Byline: Nancy Brumback
Following the success of its first StyleMax women’s apparel trade show in October, the Chicago Merchandise Mart is planning an even larger event in March.
With the two StyleMax shows, in October and March, the mart is shifting from five showroom-based events for women’s apparel each year to the two trade show formats using the glass-fronted booths on the mart’s eighth floor, augmented by traditional showroom events in January, June and August.
October’s StyleMax “was an incredible success from both the buyer and manufacturer standpoints,” said Susan McCullough, vice president of leasing for Merchandise Mart Properties.
Buyer registrations increased “by 100 percent” over past October markets, she said, although the mart does not release specific attendance figures. The show, with some 3,000 lines represented, had twice as many manufacturers as showroom presentations. That show encompassed 88,000 square feet of booth space and the leased space is expected to increase in March.
The spring event, scheduled for March 17-20, is expected to attract even more vendors, she said.
“We’re seeing a number of new lines, plus lines that have not been in Chicago in 10 years,” she noted.
The March StyleMax will feature two fashion shows, a buyers’ reception on opening night and a selection of seminars on trends in retailing.
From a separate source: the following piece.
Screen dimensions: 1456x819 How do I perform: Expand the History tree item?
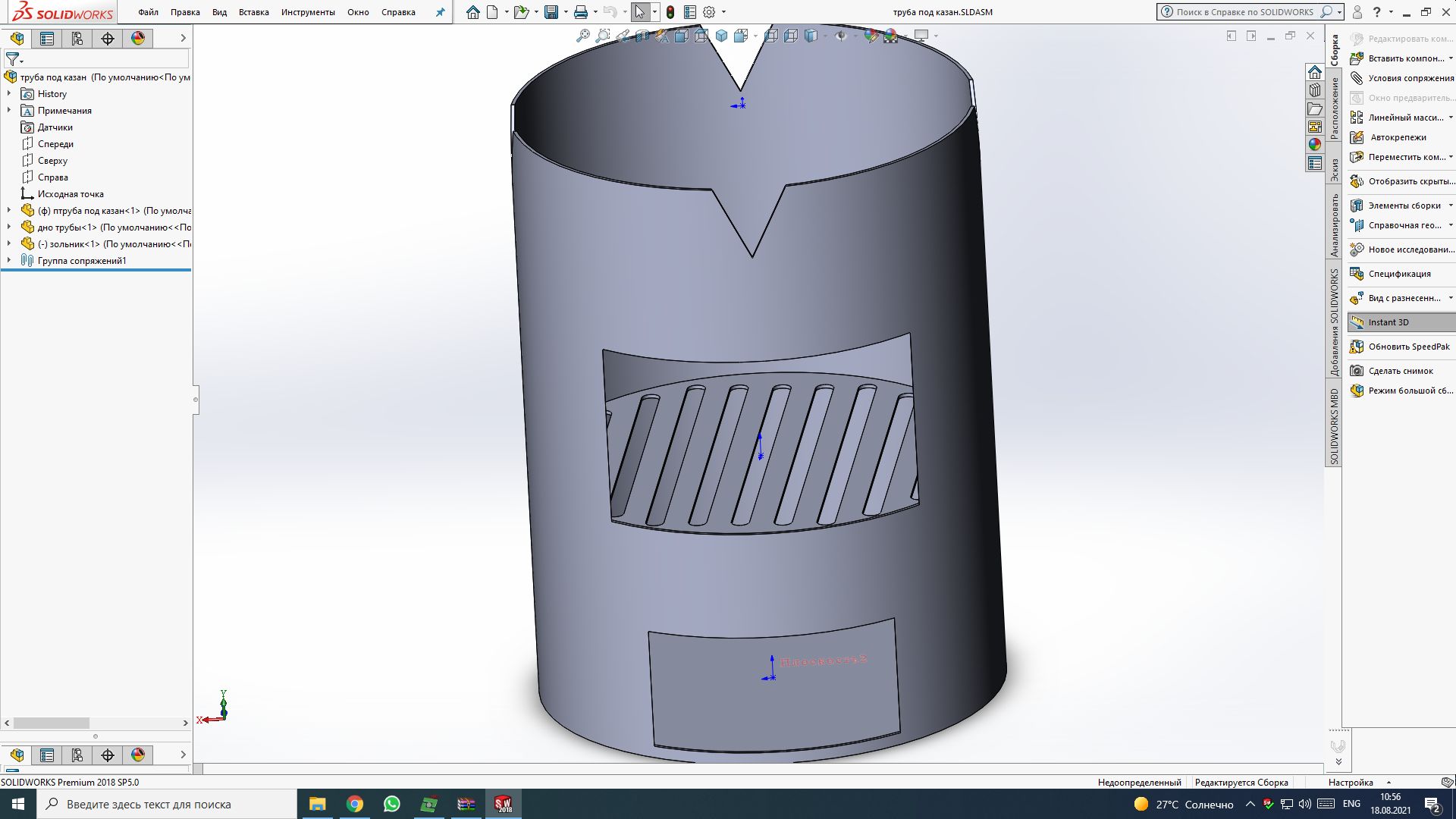click(x=9, y=93)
The mart also will offer a complimentary breakfast and lunch, with shuttle service to downtown Chicago hotels.
There are no plans to cut back on the three Style Show women’s and children’s markets, held in the showrooms of the adjacent Chicago Apparel Center, McCullough said.
The Style Show exhibitions for 2001 are scheduled for Jan. 26-30, June 8-12 and Aug. 24-28. The fall StyleMax event is planned for Oct. 13-16. The mart also hosts two bridal shows a year in the apparel center.
The StyleMax shows “are being positioned for the greater Midwest: Ohio to Nebraska and Minneapolis to Kentucky, a 13-state area,” said McCullough, pointing out that represents “a huge trading area; there’s a lot of business to be done, and we wanted to get it back.”